■ **What is needed**
Check each line of the entries below for the word "logo", and copy out the ones that have it.
------ Data to use ------
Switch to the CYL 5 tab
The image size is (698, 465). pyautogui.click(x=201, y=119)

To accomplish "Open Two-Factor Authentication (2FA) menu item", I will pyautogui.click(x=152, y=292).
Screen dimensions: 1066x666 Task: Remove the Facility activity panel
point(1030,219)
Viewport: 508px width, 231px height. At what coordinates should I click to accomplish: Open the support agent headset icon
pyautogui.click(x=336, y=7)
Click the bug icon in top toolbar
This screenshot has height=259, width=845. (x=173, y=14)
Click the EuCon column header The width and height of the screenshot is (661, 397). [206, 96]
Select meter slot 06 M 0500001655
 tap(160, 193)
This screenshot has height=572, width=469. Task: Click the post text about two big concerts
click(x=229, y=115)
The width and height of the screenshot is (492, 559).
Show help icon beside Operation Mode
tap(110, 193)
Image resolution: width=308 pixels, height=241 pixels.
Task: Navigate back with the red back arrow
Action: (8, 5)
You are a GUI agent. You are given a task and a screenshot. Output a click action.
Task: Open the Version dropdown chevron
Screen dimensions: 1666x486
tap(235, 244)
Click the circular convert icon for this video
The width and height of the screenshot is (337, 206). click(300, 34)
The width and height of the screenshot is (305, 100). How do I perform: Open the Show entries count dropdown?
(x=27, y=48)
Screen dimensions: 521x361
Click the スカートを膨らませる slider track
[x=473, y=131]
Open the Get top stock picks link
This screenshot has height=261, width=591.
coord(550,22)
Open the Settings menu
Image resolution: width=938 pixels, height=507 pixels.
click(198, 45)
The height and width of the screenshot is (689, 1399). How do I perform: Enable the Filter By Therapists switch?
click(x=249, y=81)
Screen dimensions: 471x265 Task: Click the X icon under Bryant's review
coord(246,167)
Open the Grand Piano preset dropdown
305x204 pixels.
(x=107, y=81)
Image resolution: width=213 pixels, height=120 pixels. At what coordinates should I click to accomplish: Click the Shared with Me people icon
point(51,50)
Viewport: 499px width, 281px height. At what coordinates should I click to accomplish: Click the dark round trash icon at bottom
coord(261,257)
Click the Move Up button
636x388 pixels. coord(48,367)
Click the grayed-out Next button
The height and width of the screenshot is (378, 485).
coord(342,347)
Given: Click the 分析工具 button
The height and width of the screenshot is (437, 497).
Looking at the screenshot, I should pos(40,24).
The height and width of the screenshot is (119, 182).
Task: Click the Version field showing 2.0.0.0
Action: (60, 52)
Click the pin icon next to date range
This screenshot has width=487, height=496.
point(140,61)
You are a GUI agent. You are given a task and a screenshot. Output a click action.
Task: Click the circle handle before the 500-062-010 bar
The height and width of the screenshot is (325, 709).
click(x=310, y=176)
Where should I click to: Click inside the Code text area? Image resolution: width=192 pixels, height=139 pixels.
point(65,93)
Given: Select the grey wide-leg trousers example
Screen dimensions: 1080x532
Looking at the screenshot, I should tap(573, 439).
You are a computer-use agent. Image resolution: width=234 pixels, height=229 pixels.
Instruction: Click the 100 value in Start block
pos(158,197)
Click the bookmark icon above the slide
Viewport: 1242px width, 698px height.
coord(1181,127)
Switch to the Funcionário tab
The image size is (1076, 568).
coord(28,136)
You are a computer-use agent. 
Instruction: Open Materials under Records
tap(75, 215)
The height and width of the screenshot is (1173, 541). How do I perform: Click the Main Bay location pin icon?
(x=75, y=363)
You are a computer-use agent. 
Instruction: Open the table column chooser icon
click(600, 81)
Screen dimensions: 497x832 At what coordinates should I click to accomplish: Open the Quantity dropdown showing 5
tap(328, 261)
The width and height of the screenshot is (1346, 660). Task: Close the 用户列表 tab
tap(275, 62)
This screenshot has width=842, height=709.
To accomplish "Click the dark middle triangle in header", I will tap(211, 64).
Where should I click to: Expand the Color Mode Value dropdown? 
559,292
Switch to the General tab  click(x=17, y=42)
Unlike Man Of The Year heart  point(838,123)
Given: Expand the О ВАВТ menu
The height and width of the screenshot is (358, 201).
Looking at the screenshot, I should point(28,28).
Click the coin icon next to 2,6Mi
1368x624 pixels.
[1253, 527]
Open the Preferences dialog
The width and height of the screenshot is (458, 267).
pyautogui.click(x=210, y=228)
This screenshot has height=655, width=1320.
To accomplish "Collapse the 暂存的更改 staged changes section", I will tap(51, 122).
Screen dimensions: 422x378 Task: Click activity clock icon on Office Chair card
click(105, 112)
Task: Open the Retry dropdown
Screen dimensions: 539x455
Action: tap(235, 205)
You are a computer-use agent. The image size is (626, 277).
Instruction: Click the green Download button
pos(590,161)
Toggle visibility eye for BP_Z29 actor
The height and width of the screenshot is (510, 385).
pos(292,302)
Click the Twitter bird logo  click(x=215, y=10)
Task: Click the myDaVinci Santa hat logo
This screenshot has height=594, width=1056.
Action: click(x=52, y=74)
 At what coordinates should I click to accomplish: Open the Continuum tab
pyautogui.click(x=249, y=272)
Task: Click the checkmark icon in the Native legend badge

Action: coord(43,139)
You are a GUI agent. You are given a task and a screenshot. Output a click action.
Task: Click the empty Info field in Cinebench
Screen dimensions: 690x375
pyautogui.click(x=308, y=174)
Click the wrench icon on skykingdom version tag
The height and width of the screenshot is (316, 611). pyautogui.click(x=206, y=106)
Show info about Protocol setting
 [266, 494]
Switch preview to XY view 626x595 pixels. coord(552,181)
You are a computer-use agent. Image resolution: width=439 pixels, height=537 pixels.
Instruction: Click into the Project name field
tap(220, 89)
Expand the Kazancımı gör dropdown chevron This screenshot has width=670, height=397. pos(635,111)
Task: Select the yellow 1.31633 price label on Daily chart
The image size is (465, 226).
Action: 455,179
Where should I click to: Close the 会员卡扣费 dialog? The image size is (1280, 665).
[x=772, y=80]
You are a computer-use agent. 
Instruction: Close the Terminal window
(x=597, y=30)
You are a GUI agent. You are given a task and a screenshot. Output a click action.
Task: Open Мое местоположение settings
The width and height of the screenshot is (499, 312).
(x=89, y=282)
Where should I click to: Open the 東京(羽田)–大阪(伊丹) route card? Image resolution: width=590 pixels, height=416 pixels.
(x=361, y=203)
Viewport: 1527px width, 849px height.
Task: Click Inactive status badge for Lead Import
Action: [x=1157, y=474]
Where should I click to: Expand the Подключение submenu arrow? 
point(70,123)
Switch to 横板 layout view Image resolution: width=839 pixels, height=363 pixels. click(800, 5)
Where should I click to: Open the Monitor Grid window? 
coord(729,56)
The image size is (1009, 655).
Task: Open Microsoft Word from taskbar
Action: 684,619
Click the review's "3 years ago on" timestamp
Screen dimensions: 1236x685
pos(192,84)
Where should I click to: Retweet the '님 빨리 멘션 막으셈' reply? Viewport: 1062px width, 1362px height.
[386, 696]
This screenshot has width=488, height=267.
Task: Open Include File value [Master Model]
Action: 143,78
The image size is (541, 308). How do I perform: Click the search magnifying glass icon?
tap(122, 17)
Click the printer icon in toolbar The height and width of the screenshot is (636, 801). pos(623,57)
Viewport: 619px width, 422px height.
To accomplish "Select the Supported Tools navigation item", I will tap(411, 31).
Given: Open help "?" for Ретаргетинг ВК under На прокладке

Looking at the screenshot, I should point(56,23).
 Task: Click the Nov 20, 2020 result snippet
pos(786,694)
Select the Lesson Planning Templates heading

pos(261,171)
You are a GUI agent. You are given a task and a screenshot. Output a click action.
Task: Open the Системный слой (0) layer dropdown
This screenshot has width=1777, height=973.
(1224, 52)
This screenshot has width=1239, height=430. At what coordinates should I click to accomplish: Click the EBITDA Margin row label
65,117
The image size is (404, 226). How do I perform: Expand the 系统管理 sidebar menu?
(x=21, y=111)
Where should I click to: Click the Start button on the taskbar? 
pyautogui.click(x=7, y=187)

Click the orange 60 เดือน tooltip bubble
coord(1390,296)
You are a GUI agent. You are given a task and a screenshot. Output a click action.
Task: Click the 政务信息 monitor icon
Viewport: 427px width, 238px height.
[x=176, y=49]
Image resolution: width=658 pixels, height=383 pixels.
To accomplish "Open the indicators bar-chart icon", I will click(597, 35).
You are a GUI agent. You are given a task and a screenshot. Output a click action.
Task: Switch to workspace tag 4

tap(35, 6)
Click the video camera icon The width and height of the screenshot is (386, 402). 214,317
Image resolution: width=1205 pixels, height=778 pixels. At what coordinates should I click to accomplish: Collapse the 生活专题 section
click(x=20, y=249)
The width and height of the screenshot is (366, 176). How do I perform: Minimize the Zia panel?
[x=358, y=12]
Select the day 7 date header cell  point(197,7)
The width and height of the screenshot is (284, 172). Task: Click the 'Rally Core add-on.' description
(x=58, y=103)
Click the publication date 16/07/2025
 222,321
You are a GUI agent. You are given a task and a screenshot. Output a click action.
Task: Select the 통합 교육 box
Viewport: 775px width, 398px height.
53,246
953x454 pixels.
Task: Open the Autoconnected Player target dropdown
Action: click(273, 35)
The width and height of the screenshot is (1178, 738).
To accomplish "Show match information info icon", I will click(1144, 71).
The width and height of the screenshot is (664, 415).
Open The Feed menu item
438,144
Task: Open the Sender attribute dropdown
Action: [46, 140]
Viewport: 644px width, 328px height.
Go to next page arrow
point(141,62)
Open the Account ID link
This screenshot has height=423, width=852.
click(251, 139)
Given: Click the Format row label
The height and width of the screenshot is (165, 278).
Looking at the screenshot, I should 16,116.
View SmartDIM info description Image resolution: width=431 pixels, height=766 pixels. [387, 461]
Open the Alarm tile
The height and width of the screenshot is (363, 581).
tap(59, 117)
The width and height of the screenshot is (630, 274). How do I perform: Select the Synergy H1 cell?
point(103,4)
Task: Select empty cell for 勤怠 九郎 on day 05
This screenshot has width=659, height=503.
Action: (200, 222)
------
■ **Solution**
Click the Twitter bird logo  click(x=215, y=10)
Task: Click the myDaVinci Santa hat logo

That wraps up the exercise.